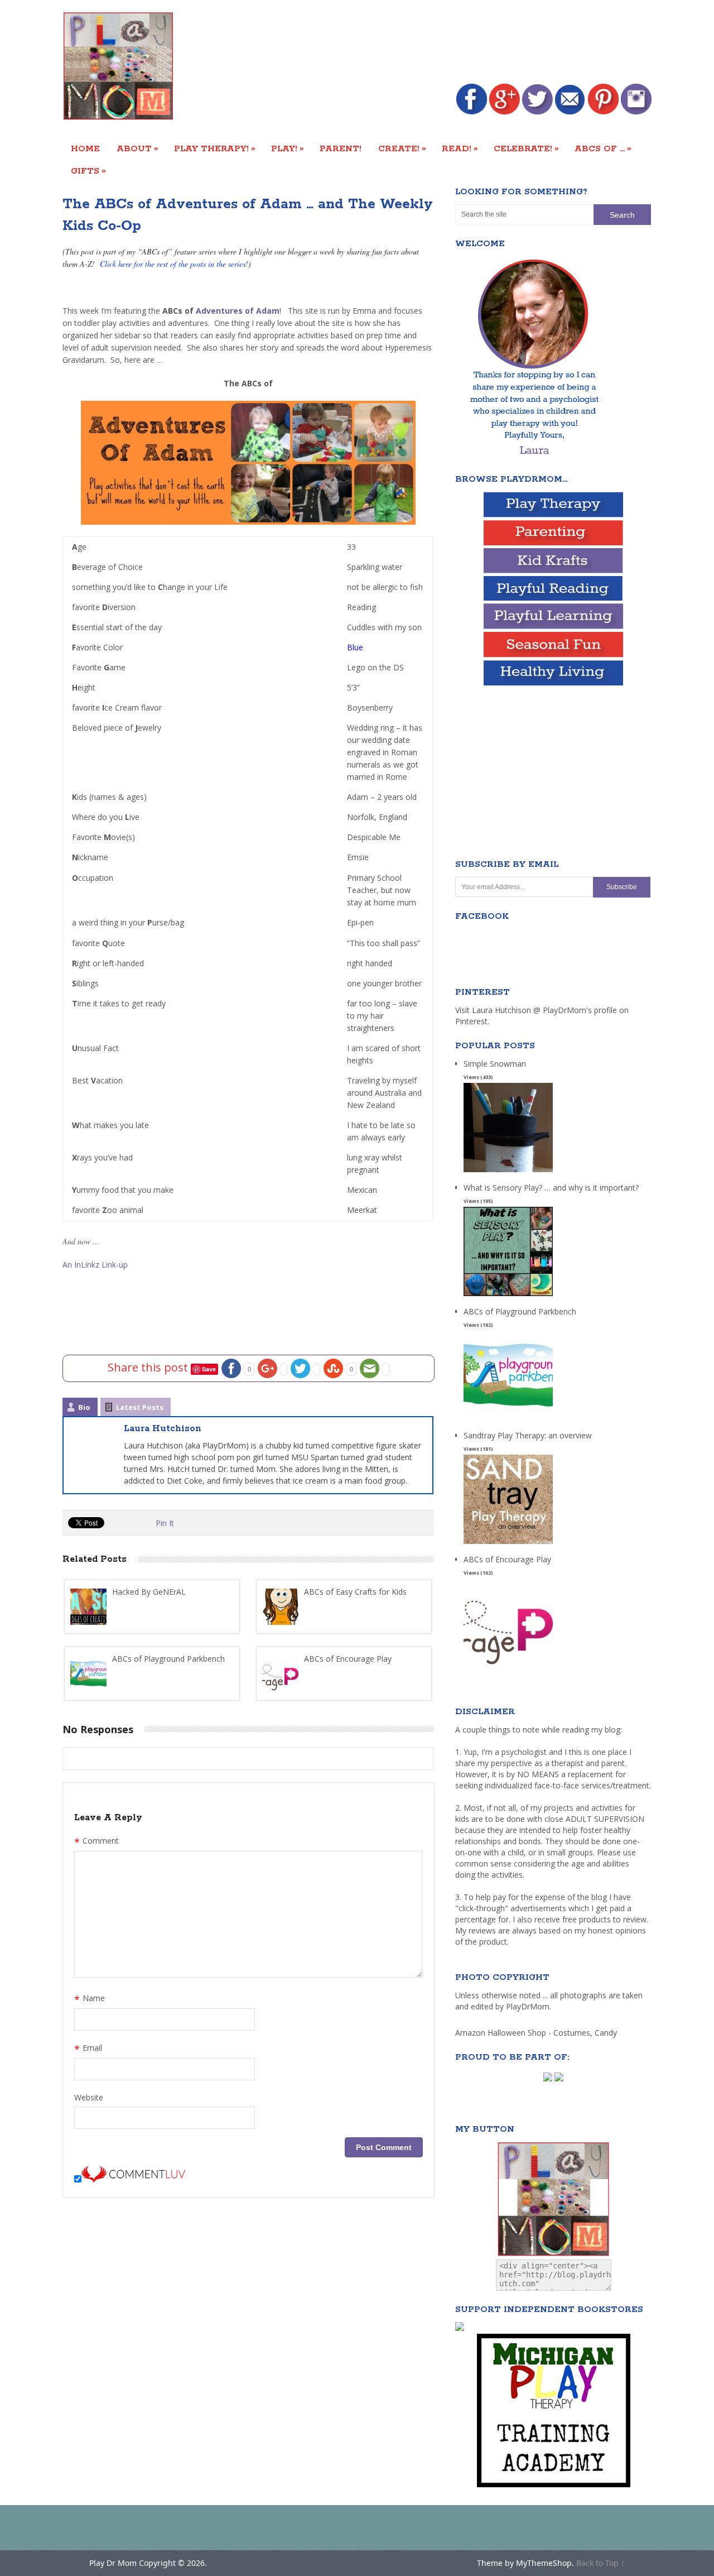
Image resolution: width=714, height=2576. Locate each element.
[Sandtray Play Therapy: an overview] (508, 1544)
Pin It (165, 1523)
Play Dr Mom (113, 2563)
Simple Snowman (495, 1063)
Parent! (340, 148)
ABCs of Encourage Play (507, 1559)
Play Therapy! (214, 148)
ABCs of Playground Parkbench (520, 1311)
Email (88, 2049)
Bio (84, 1407)
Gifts (88, 170)
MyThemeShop (544, 2563)
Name (89, 1999)
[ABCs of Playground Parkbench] (508, 1420)
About (137, 148)
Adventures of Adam (237, 310)
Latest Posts (139, 1407)
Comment (96, 1842)
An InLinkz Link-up (95, 1264)
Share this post (149, 1367)
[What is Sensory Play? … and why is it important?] (508, 1296)
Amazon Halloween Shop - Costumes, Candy (537, 2032)
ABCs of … (603, 148)
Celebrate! (526, 148)
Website (88, 2097)
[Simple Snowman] (508, 1172)
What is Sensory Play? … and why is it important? (551, 1187)
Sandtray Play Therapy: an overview (528, 1435)
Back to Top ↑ (600, 2563)
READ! (460, 148)
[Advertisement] (448, 43)
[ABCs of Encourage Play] (508, 1668)
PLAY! (287, 148)
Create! (402, 148)
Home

··········

Please reproduce each entry exactly as given and omit the pictures.

Image resolution: width=714, height=2576. Locate each element.
[Sandtray Play Therapy: an overview] (508, 1544)
Pin It (165, 1523)
Play Dr Mom (113, 2563)
Simple Snowman (495, 1063)
Parent! (340, 148)
ABCs of Encourage Play (507, 1559)
Play Therapy! (214, 148)
ABCs of Playground Parkbench (520, 1311)
Email (88, 2049)
Bio (84, 1407)
Gifts (88, 170)
MyThemeShop (544, 2563)
Name (89, 1999)
[ABCs of Playground Parkbench] (508, 1420)
About (137, 148)
Adventures of Adam (237, 310)
Latest Posts (139, 1407)
Comment (96, 1842)
An InLinkz Link-up (95, 1264)
Share this post (149, 1367)
[What is Sensory Play? … and why is it important?] (508, 1296)
Amazon Halloween Shop - Costumes, Candy (537, 2032)
ABCs of … (603, 148)
Celebrate! (526, 148)
Website (88, 2097)
[Simple Snowman] (508, 1172)
What is Sensory Play? … and why is it important? (551, 1187)
Sandtray Play Therapy: an overview (528, 1435)
Back to Top ↑ (600, 2563)
READ! (460, 148)
[Advertisement] (448, 43)
[ABCs of Encourage Play] (508, 1668)
PLAY! (287, 148)
Create! (402, 148)
Home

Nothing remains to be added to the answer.